Die ursprüngliche Idee ist in ihrer Naivität gescheitert. Aus Spiel wird Ernst. Schluß mit dem süßen Studentenleben auf Staatskosten. Der gute Rat manch eines kritischen Bloglesers “doch mal arbeiten zu gehen” wurde in die Tat umgesetzt.

Florian arbeitet inzwischen Vollzeit als angestellter Grafikdesigner, während sich Yvonne als Freiberuflerin verdingt. Es liegt nahe den Versuch auszuweiten: Festanstellung vs. Freelancertum

In einer Festanstellung kann man zwar mit einem regelmäßig aufgefüllten Konto rechnen, hat aber auch weniger Zeit, sich eigenen erfolgversprechenden Dingen zu widmen. Als Freelancer ist man einerseits free, andererseits ist schnell Schluß mit lustig, wenn man seinen Lebensunterhalt nicht mehr (damit) bestreiten kann.

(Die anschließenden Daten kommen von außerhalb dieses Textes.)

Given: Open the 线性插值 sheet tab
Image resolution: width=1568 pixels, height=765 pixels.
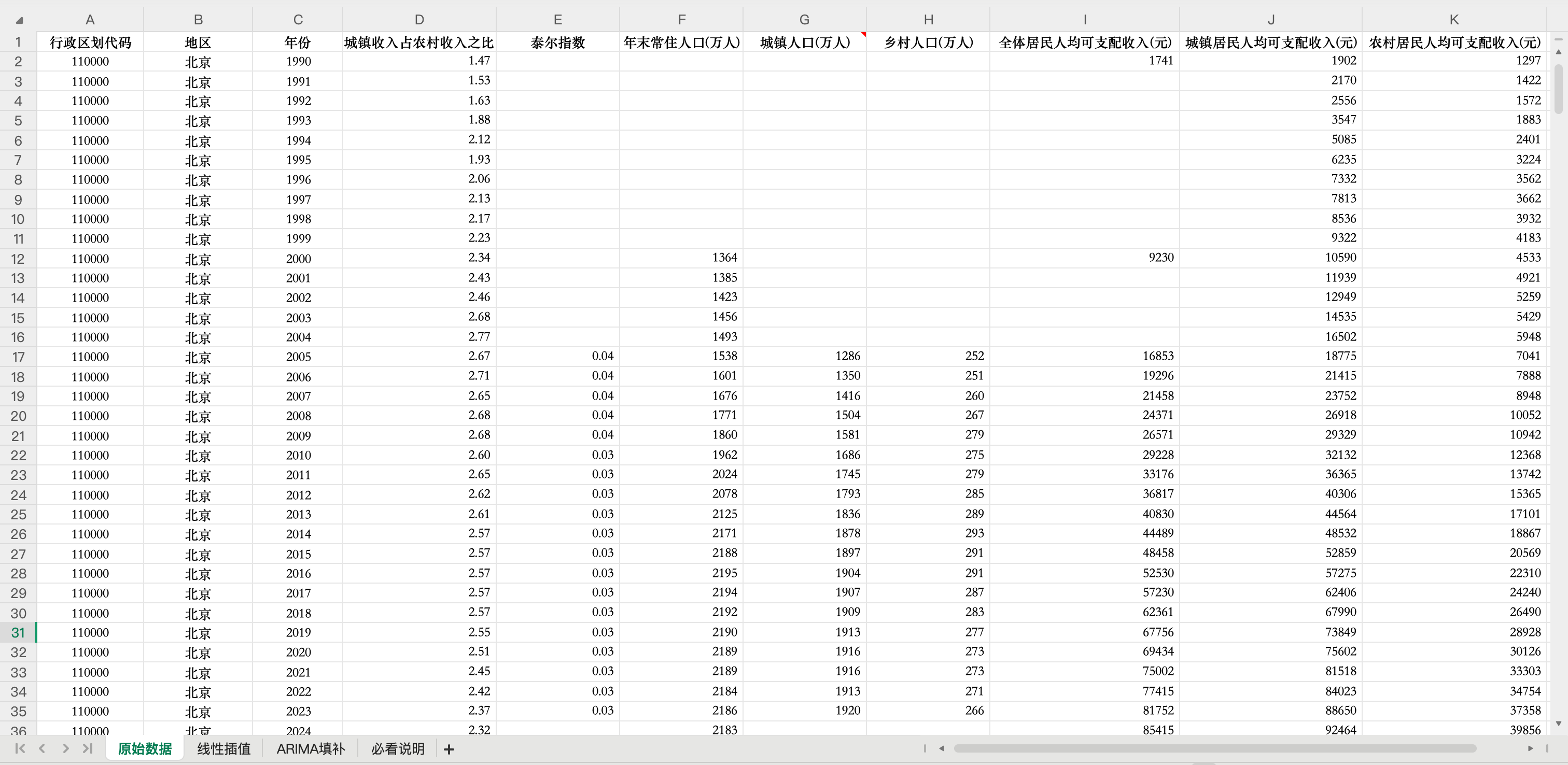Looking at the screenshot, I should pos(223,748).
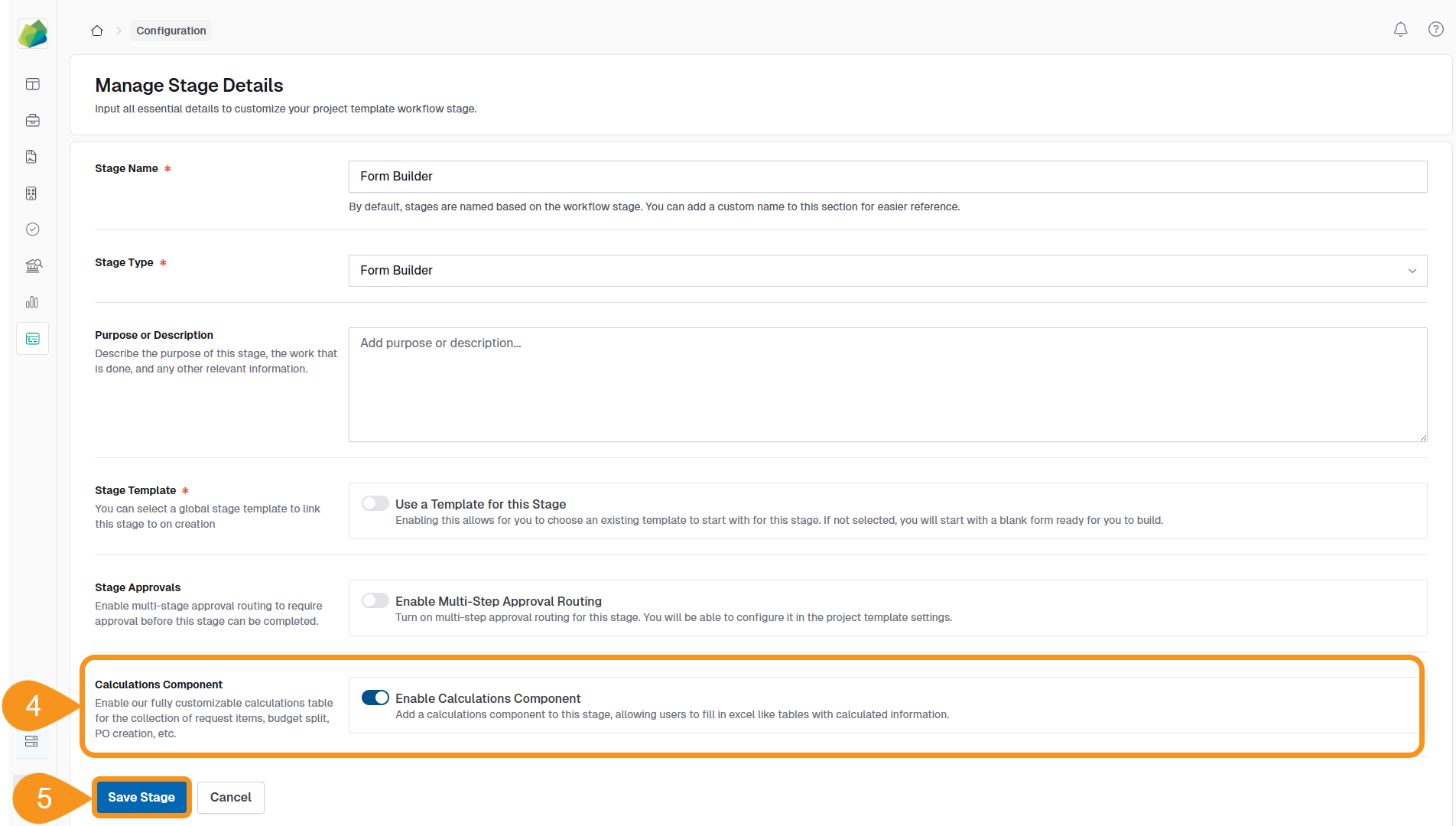
Task: Enable Use a Template for this Stage
Action: [375, 503]
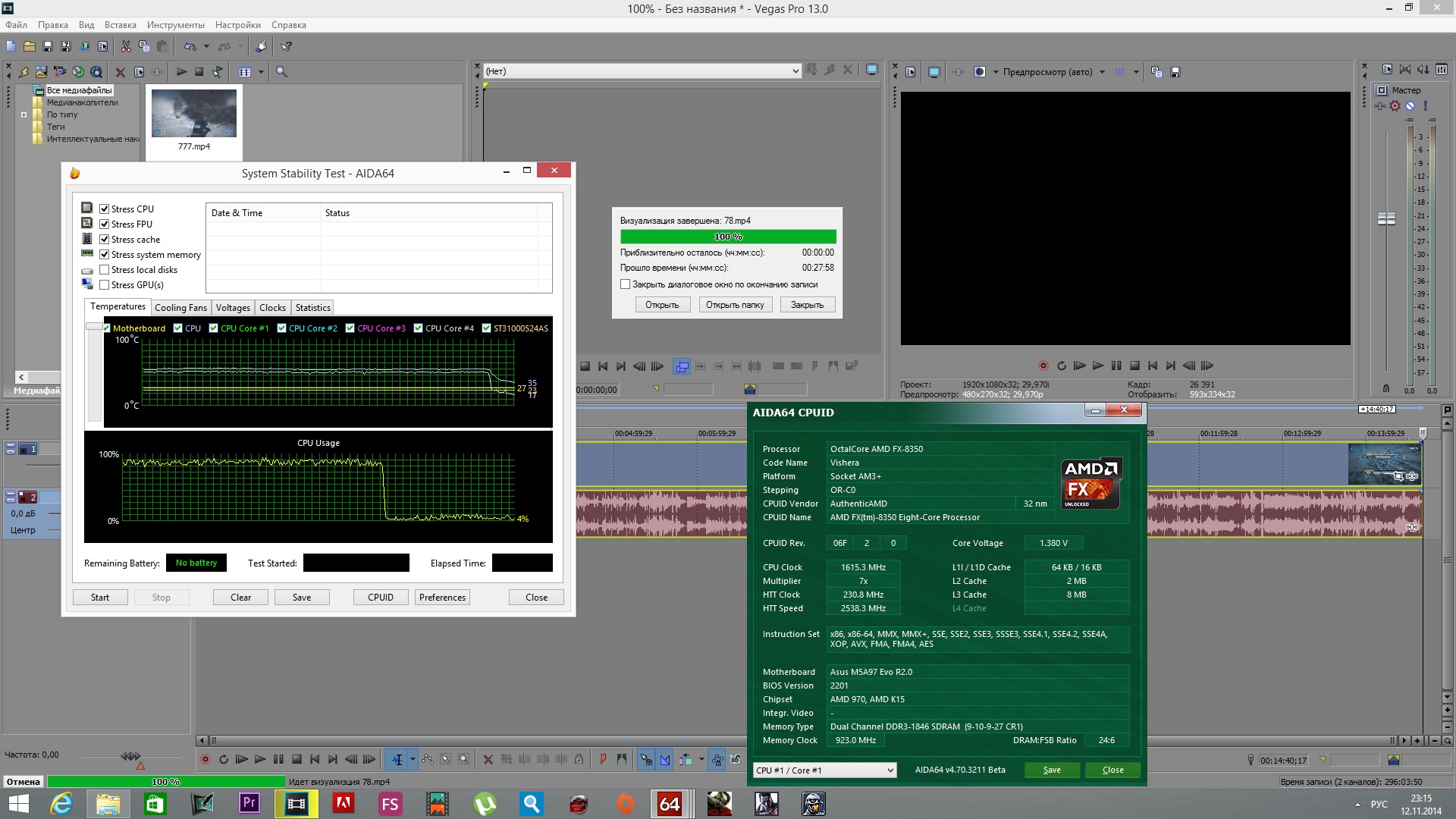
Task: Click the Preferences button in AIDA64
Action: 442,598

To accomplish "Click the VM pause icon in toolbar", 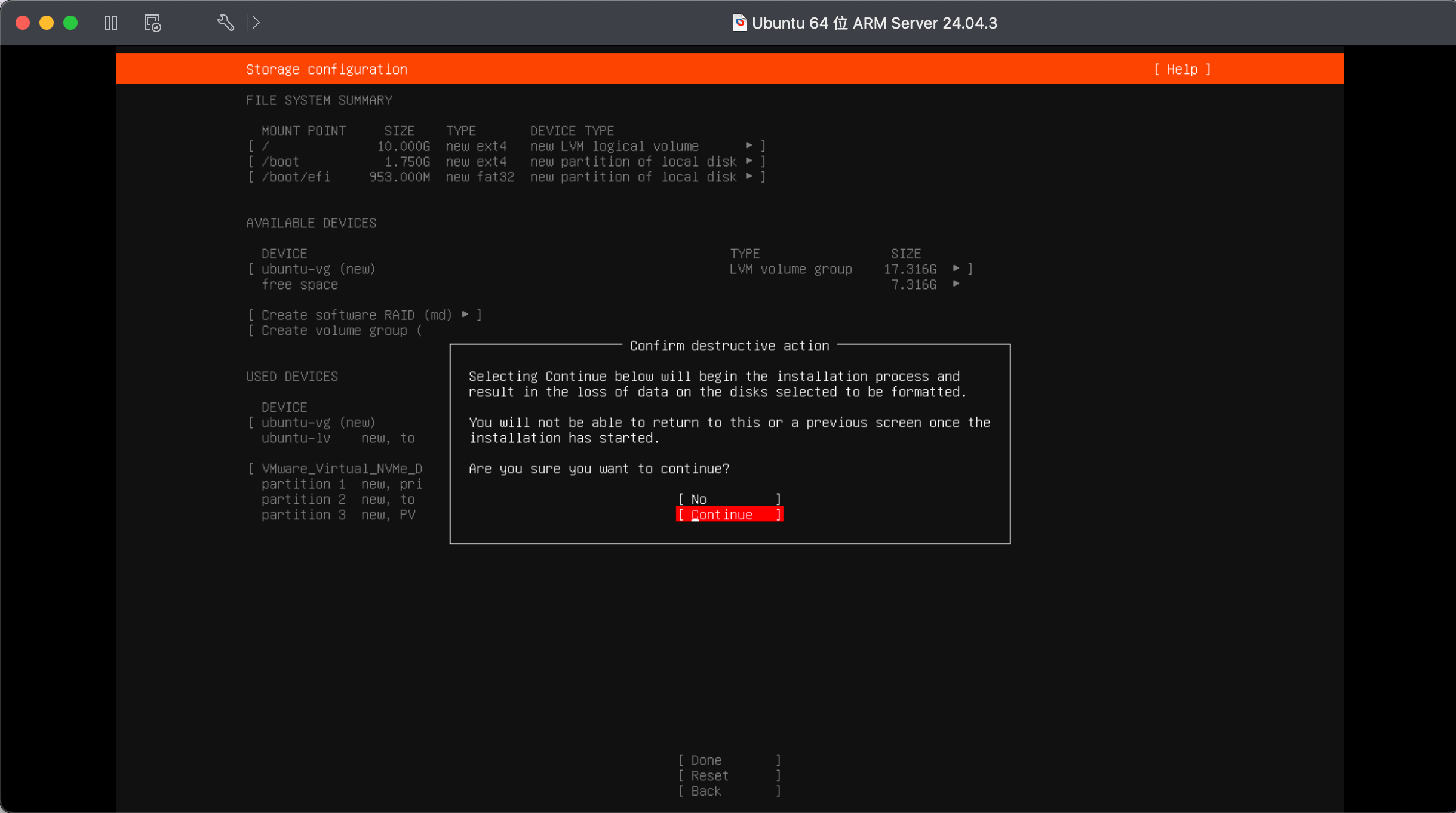I will (x=111, y=23).
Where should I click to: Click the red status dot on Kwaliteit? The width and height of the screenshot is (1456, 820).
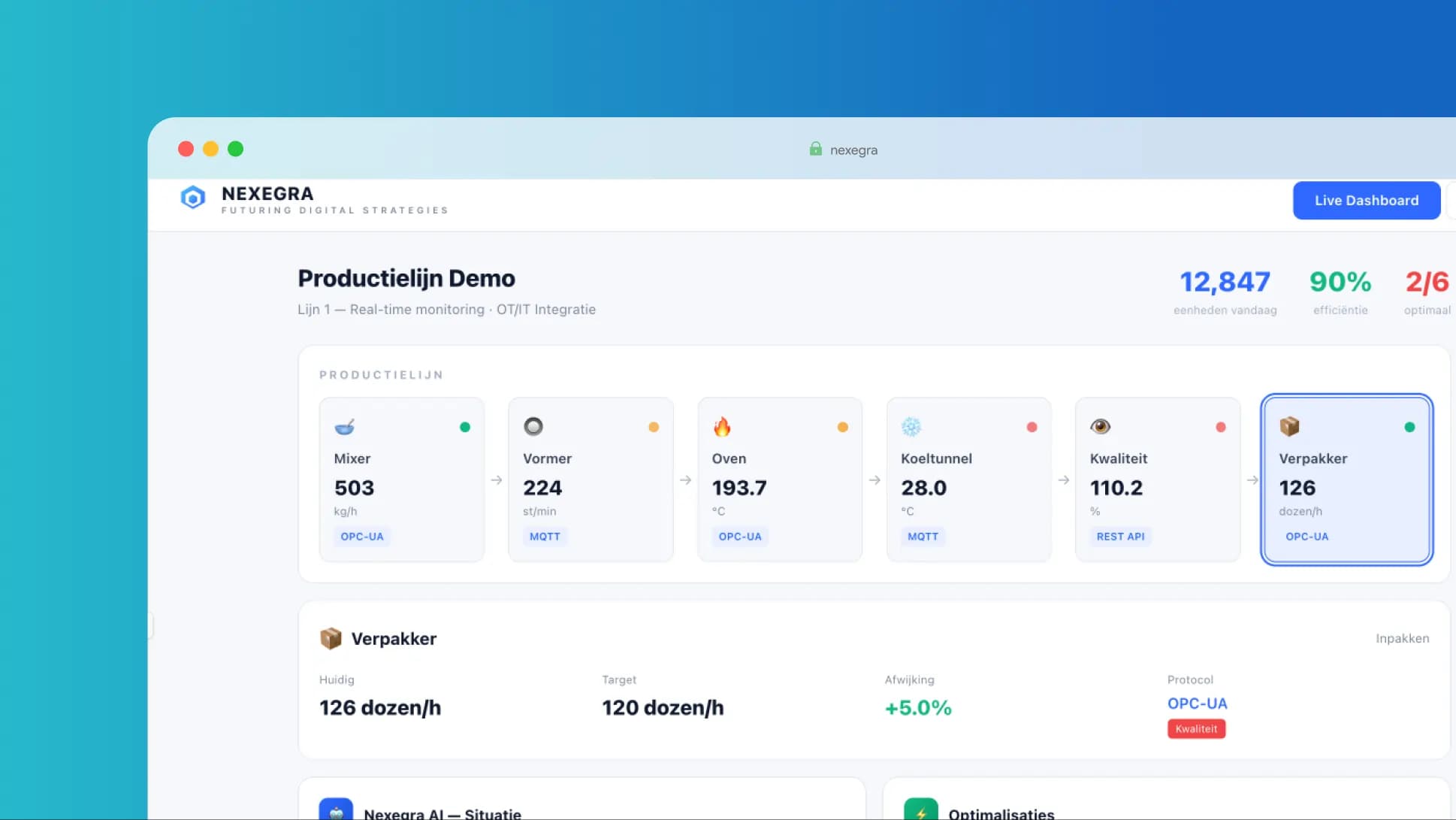[1220, 427]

Die Spielregeln lauten wie folgt: Erlaubt ist, was Geld bringt. Und was gefällt. Selbst ehemals ausgeschlossene Mittel wie Einsparmaßnahmen, oder gar die reguläre Erwerbsarbeit können in Betracht gezogen werden. Aber auch den Ansatz mit ungewöhnlichen Mitteln Geld zu verdienen, verfolgen wir konsequent weiter. Könnte sich die Gründung einer UFO-Sekte vielleicht doch noch als lukratives zweites Standbein herausstellen?

Schließlich heißt es am Ende auch diesmal “The Winner takes it all”: Wer am Ende weniger Geld auf der hohen Kante hat, händigt dem Gewinner seinen Anteil am Buchhonorar aus.